| WHAT IS EXPECTED |
Below are records that must be duplicated exactly.

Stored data
··········

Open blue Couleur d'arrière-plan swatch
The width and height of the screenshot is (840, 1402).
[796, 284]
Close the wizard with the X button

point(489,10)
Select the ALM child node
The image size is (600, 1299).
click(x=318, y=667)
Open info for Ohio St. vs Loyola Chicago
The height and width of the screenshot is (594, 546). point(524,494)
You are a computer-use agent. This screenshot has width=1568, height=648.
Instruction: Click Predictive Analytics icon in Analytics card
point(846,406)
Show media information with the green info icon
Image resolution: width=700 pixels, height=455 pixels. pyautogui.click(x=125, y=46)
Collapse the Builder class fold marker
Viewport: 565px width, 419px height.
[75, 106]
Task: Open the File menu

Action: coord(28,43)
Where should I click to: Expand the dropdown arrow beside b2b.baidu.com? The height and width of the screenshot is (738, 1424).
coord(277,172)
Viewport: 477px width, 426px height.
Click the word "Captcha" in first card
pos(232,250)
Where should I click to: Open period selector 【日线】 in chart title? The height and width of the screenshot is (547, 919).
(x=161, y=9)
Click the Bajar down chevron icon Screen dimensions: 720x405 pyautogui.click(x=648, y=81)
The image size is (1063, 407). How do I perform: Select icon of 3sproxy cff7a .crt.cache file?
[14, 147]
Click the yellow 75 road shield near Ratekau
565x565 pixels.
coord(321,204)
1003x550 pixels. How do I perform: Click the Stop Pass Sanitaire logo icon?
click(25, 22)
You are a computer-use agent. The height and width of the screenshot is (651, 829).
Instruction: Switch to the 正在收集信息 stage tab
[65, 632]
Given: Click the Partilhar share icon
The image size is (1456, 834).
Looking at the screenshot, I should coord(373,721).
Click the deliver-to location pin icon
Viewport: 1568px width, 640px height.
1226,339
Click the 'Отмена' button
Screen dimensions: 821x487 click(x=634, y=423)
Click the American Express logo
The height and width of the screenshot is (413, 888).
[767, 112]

··········

| OUTPUT FOR THIS EXERCISE |
Open blue Couleur d'arrière-plan swatch
The width and height of the screenshot is (840, 1402).
[796, 284]
Close the wizard with the X button

point(489,10)
Select the ALM child node
The image size is (600, 1299).
click(x=318, y=667)
Open info for Ohio St. vs Loyola Chicago
The height and width of the screenshot is (594, 546). point(524,494)
You are a computer-use agent. This screenshot has width=1568, height=648.
Instruction: Click Predictive Analytics icon in Analytics card
point(846,406)
Show media information with the green info icon
Image resolution: width=700 pixels, height=455 pixels. pyautogui.click(x=125, y=46)
Collapse the Builder class fold marker
Viewport: 565px width, 419px height.
[75, 106]
Task: Open the File menu

Action: coord(28,43)
Where should I click to: Expand the dropdown arrow beside b2b.baidu.com? The height and width of the screenshot is (738, 1424).
coord(277,172)
Viewport: 477px width, 426px height.
Click the word "Captcha" in first card
pos(232,250)
Where should I click to: Open period selector 【日线】 in chart title? The height and width of the screenshot is (547, 919).
(x=161, y=9)
Click the Bajar down chevron icon Screen dimensions: 720x405 pyautogui.click(x=648, y=81)
The image size is (1063, 407). How do I perform: Select icon of 3sproxy cff7a .crt.cache file?
[14, 147]
Click the yellow 75 road shield near Ratekau
565x565 pixels.
coord(321,204)
1003x550 pixels. How do I perform: Click the Stop Pass Sanitaire logo icon?
click(25, 22)
You are a computer-use agent. The height and width of the screenshot is (651, 829).
Instruction: Switch to the 正在收集信息 stage tab
[65, 632]
Given: Click the Partilhar share icon
The image size is (1456, 834).
Looking at the screenshot, I should coord(373,721).
Click the deliver-to location pin icon
Viewport: 1568px width, 640px height.
1226,339
Click the 'Отмена' button
Screen dimensions: 821x487 click(x=634, y=423)
Click the American Express logo
The height and width of the screenshot is (413, 888).
[767, 112]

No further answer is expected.